Especially if one is adequately treated early in the course of his or her mental illness and the proper treatment is continued, functioning at a high level with employment in a responsible job is the rule. Unfortunately this is often not the case. For example 50% of those with schizophrenia are not being treated adequately. The longer the illness is allowed to persist either untreated or inadequately treated, the less likely the affected individual will be able to assume a full time and/or stressful job.
Thus in consideration of employing someone with a mental illness, these factors must be considered. But if the job can be tailored to the capability of the person, it can be of tremendous value to the person, the family and society. The rewards from having the opportunity to have employment is particularly significant for those that were once so ill that they and others did not feel they would be able to work again. Sometimes having an easy job to start with will give them the self-confidence necessary to handle a much more demanding and rewarding job in the future.
Although I add an eighth step of advocacy by the congregation to the city council, the county board of supervisors, the state legislators, governor and etc., I am respective of those who feel that we should keep government and religion separated as much as possible.
At the same time, I also respect those who through prayer and study of the Bible are convinced that a congregation should become politically active, particularly in areas that it appears that justice is not being served by our representatives in government.
I feel it is indicated that members of a congregation are made aware of actions by our government and society as a whole, which are or are not consistent with its beliefs. At the same time I feel that whether we, as individuals, direct our political advocacy independently, in concert with others in one of the secular advocacy groups such as NAMI or corporately in our congregation is not what is most important. What is important is that we do something.
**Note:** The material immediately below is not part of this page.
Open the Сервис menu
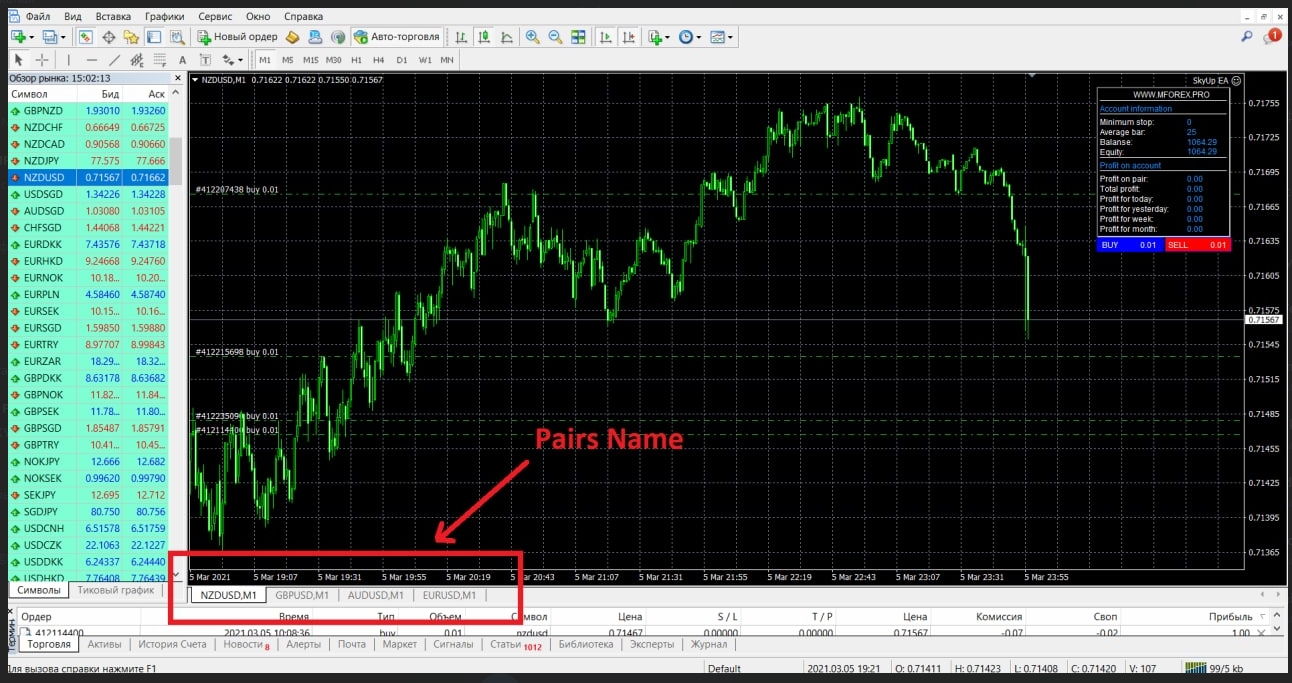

In establishing ministry by a congregation it is important to keep in mind that one set of guidelines does not fit every circumstance. One's approach must vary in accordance with the needs and capabilities of those to whom the outreach is directed and of the people desiring to reach out.
Don't be too structured. Just as one of the biggest mistakes in raising children is to try to raise the second child exactly the same as the first, so is trying to have a set procedure in ministering with those with a mental illness.
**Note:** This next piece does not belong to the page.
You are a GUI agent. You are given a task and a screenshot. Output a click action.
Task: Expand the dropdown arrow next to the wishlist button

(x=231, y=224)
It always helps of course to do the right thing at the right time. Wisdom is a great help in making good decisions. For this reason there was a group of people that went to great effort to seek a "mighty" guru to ask the question, "How do we become wise?" They finally found him on top of a tall mountain from where he answered, "Make good choices." When the group asked, "How do we make good choices?", he answered, "By getting experience." They of course then asked him, "How do we get experience?" to which he answered with a smile, "By making bad choices."
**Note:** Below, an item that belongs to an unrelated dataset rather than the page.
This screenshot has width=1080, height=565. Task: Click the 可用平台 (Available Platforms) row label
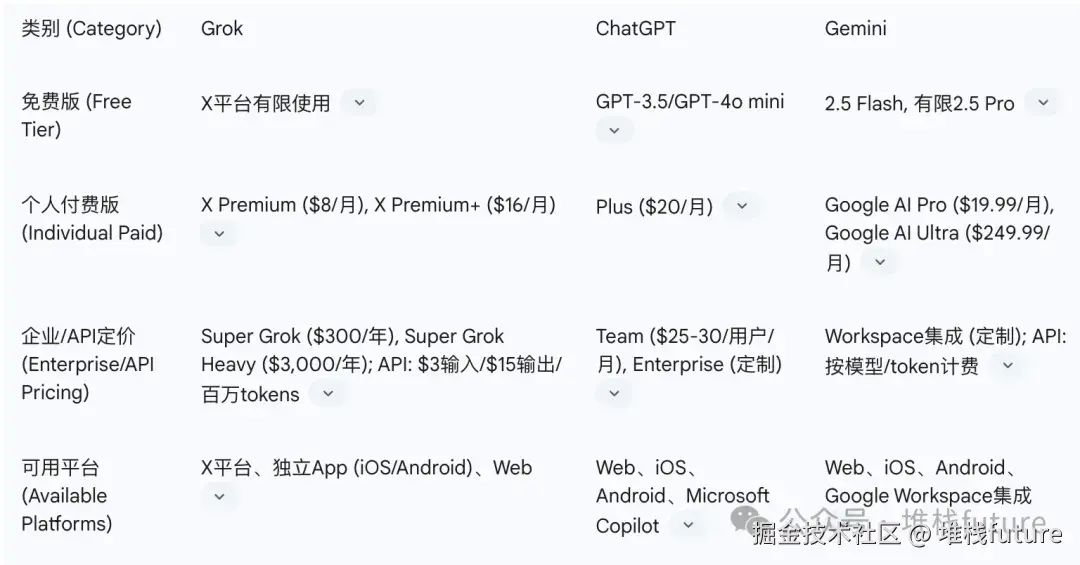click(x=66, y=495)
I'm certainly not recommending that we make bad choices. At the same time we should not refrain from making decisions because of a fear of failure. We need to keep in mind that doing nothing is a major problem that we are trying to rectify.
Also, we must avoid focusing only on outcomes. Instead we should appreciate the importance of our daily efforts. Sometimes what we do will have a significant influence on another, who will take our ideas to completion.
I don't believe God is asking us to be perfect, but he is asking us not to give up.
We, as individuals, and our congregations have been given the choice as to whether or not we accept an active roll. I pray that it will be the choice to make ministry with those with mental illness and all other illnesses central to our mission.
But we are not alone, I believe God is with us. How could we have a better co-worker?